WHAT IS EXPECTED:
Write out the entries below word for word, starting from the very first line and stopping after the line that contains "tap(310, 298)".

DATA EXCERPTS:
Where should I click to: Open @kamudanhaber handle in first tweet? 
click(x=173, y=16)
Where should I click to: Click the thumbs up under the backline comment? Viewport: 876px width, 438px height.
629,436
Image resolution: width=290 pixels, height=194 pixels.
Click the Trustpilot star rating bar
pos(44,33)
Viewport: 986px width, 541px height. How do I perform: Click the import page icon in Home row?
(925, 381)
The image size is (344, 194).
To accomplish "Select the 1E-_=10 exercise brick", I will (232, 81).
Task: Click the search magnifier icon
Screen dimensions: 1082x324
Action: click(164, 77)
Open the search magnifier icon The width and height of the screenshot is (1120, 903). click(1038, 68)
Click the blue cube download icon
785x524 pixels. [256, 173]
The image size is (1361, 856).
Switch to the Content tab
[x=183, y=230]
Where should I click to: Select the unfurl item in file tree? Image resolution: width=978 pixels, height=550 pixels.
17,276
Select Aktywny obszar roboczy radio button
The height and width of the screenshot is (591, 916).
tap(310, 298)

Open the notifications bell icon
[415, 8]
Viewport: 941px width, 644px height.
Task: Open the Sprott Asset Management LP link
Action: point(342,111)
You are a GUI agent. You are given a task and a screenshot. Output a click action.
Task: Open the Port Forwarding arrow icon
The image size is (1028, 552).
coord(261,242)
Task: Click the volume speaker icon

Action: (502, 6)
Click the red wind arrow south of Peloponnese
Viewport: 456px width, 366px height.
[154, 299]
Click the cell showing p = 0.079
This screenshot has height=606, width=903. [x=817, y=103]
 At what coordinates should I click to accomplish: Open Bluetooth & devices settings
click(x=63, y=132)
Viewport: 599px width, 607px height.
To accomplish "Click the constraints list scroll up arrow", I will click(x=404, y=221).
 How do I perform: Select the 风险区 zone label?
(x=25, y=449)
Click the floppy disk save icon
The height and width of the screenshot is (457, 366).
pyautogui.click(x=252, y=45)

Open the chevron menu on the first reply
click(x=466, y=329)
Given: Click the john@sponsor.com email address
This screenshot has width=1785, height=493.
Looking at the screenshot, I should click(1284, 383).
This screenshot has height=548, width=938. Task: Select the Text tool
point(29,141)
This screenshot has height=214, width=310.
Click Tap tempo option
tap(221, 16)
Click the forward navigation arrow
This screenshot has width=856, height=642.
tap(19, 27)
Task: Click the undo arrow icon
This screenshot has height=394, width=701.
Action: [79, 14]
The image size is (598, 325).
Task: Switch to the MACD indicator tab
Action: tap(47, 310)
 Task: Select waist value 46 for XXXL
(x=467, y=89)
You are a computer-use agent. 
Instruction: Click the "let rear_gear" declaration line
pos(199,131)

SOLUTION FOR THIS EXERCISE:
Where should I click to: Open @kamudanhaber handle in first tweet? 
click(x=173, y=16)
Where should I click to: Click the thumbs up under the backline comment? Viewport: 876px width, 438px height.
629,436
Image resolution: width=290 pixels, height=194 pixels.
Click the Trustpilot star rating bar
pos(44,33)
Viewport: 986px width, 541px height. How do I perform: Click the import page icon in Home row?
(925, 381)
The image size is (344, 194).
To accomplish "Select the 1E-_=10 exercise brick", I will (232, 81).
Task: Click the search magnifier icon
Screen dimensions: 1082x324
Action: click(164, 77)
Open the search magnifier icon The width and height of the screenshot is (1120, 903). click(1038, 68)
Click the blue cube download icon
785x524 pixels. [256, 173]
The image size is (1361, 856).
Switch to the Content tab
[x=183, y=230]
Where should I click to: Select the unfurl item in file tree? Image resolution: width=978 pixels, height=550 pixels.
17,276
Select Aktywny obszar roboczy radio button
The height and width of the screenshot is (591, 916).
tap(310, 298)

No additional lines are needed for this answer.